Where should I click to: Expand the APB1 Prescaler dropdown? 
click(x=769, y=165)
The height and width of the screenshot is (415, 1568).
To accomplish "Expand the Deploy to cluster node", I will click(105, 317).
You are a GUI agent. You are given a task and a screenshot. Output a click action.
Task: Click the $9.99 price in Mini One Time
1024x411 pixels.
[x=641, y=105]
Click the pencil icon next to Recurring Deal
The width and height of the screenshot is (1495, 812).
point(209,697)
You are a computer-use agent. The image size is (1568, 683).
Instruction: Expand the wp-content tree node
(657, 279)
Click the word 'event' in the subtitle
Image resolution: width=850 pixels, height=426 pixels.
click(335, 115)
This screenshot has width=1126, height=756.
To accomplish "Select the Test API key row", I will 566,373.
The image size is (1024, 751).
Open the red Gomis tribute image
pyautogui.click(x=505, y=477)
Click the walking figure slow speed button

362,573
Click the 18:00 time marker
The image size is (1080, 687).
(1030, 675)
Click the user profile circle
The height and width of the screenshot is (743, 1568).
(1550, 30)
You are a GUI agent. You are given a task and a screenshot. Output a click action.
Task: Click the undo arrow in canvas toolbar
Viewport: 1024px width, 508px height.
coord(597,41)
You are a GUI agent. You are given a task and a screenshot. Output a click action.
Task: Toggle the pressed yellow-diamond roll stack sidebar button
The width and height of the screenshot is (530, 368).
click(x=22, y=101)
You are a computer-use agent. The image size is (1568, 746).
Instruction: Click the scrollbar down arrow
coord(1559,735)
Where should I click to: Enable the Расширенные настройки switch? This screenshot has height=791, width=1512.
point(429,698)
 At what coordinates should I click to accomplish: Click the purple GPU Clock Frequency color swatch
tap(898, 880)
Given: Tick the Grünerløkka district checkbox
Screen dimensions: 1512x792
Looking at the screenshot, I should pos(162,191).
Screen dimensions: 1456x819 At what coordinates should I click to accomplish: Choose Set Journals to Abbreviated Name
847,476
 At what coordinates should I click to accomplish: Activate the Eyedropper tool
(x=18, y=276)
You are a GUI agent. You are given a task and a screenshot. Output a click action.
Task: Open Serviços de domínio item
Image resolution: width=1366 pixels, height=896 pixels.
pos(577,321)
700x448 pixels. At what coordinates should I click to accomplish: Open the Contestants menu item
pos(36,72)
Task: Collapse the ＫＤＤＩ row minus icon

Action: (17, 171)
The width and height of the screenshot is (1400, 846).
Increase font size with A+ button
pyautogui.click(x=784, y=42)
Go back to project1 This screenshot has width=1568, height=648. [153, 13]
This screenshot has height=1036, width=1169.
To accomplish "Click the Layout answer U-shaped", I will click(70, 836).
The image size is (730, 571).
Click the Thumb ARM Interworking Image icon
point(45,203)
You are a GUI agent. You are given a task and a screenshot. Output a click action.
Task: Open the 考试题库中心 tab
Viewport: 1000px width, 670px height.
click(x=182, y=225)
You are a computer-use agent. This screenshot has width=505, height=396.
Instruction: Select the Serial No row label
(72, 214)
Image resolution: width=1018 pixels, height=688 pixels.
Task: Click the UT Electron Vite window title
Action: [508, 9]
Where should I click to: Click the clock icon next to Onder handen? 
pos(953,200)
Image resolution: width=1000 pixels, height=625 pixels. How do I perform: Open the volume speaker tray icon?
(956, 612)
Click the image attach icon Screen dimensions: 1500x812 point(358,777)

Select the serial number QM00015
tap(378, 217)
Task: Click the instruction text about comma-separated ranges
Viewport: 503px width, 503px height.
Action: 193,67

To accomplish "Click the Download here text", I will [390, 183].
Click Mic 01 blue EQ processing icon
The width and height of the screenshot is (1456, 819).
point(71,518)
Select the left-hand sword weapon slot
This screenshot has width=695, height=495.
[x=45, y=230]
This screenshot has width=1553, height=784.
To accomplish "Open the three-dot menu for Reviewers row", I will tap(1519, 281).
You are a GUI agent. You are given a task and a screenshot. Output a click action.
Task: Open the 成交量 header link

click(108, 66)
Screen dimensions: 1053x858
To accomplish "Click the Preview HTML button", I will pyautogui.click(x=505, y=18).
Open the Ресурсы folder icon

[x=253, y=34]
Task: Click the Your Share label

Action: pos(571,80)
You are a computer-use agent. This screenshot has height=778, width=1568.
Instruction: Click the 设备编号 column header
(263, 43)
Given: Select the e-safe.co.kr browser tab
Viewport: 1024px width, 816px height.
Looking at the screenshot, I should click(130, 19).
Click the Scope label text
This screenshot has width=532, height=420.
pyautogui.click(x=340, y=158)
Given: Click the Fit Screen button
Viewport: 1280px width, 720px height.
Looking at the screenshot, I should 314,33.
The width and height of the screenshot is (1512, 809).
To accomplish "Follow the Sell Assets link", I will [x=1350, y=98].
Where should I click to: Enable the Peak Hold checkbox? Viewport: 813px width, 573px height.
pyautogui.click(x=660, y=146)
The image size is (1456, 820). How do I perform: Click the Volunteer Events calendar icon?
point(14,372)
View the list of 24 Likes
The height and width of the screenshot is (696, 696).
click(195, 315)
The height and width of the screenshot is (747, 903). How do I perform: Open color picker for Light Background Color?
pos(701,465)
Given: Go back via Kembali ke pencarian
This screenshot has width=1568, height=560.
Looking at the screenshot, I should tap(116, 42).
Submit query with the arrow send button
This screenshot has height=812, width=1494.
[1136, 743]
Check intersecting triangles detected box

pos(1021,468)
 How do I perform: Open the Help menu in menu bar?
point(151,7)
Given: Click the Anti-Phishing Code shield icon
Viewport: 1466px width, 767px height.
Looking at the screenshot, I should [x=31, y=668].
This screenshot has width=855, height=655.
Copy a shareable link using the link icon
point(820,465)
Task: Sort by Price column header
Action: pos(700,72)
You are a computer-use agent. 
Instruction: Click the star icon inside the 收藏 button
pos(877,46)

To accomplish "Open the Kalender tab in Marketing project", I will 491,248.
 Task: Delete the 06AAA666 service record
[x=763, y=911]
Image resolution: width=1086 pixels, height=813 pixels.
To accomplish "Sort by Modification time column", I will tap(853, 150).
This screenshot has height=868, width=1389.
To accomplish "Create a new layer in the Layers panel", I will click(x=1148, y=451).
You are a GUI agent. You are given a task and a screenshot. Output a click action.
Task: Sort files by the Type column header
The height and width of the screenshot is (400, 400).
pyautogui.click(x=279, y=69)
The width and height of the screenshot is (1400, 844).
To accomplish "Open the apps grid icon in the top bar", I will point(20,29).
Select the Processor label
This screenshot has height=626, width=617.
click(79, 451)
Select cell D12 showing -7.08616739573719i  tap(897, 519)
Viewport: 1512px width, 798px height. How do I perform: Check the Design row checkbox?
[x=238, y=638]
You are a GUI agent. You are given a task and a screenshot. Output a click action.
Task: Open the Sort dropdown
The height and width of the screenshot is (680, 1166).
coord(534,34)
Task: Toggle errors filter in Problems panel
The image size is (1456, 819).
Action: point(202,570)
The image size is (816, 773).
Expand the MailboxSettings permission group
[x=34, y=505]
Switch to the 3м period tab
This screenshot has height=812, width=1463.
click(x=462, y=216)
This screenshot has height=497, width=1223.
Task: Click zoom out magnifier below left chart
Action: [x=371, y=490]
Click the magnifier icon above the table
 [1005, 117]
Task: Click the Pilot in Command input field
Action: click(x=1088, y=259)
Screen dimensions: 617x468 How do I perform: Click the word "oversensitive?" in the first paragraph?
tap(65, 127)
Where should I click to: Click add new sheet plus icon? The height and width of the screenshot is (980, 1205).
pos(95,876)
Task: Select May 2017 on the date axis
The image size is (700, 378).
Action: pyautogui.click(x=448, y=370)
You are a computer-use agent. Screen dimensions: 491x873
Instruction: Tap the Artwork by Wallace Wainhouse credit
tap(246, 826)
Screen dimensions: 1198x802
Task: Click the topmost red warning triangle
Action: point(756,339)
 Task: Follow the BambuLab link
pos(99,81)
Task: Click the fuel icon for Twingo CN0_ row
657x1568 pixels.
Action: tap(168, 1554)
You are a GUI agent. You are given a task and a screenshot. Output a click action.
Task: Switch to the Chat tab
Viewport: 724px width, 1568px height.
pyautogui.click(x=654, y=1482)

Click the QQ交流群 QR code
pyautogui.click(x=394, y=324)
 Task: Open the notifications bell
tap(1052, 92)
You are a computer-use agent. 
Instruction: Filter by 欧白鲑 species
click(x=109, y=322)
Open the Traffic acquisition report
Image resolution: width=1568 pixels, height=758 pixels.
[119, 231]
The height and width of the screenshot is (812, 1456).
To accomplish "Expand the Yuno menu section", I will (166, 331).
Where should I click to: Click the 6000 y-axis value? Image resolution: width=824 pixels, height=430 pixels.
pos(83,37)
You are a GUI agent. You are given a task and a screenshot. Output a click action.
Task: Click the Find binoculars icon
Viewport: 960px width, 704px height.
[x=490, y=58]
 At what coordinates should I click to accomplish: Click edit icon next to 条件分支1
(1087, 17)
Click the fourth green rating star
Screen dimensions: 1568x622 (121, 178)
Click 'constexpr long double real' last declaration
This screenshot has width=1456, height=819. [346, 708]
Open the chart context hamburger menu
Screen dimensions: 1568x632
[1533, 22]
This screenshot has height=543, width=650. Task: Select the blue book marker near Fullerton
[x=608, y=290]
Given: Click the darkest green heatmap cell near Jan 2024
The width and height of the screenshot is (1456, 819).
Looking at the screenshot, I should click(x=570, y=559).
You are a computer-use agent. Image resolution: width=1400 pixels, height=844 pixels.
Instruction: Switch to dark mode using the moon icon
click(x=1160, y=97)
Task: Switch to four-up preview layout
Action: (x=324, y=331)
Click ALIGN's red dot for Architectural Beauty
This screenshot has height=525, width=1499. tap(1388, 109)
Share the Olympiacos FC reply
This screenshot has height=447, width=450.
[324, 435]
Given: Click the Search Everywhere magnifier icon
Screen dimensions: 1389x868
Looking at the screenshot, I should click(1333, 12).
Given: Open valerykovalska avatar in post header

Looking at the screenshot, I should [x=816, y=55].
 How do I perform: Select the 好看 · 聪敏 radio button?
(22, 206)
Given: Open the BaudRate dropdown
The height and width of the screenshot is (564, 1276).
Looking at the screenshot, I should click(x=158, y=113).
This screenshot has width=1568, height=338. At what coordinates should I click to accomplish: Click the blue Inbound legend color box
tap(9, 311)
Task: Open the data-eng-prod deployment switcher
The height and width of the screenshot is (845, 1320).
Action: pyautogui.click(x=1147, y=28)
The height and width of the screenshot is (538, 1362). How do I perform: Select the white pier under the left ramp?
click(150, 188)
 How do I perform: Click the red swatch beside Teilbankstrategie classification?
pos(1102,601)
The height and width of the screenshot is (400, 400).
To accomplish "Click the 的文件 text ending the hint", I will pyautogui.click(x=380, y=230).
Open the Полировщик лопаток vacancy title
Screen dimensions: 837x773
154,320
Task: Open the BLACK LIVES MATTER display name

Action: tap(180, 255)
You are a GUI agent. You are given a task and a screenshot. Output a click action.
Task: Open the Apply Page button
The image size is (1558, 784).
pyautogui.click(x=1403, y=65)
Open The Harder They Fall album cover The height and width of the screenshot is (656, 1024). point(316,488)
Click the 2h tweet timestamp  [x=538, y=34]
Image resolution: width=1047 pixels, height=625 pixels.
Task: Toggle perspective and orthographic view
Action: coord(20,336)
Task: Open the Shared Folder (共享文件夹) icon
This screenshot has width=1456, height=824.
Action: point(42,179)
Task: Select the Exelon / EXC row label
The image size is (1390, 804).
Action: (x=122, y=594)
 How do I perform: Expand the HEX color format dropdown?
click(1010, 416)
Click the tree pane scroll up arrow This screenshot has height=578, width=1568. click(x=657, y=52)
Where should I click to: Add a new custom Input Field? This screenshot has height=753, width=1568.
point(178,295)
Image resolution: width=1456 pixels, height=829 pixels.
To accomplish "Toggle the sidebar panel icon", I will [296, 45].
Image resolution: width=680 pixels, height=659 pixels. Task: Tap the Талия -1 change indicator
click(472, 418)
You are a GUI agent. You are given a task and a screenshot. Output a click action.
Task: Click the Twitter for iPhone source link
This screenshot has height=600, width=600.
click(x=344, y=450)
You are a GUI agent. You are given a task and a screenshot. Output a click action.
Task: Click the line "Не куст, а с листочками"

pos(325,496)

# # # #

▶ **Goal**
Please state how many lines of the items above contain the string "near", counting only matches with the same case, and reply with the number alone.

▶ **Solution to this exercise**
2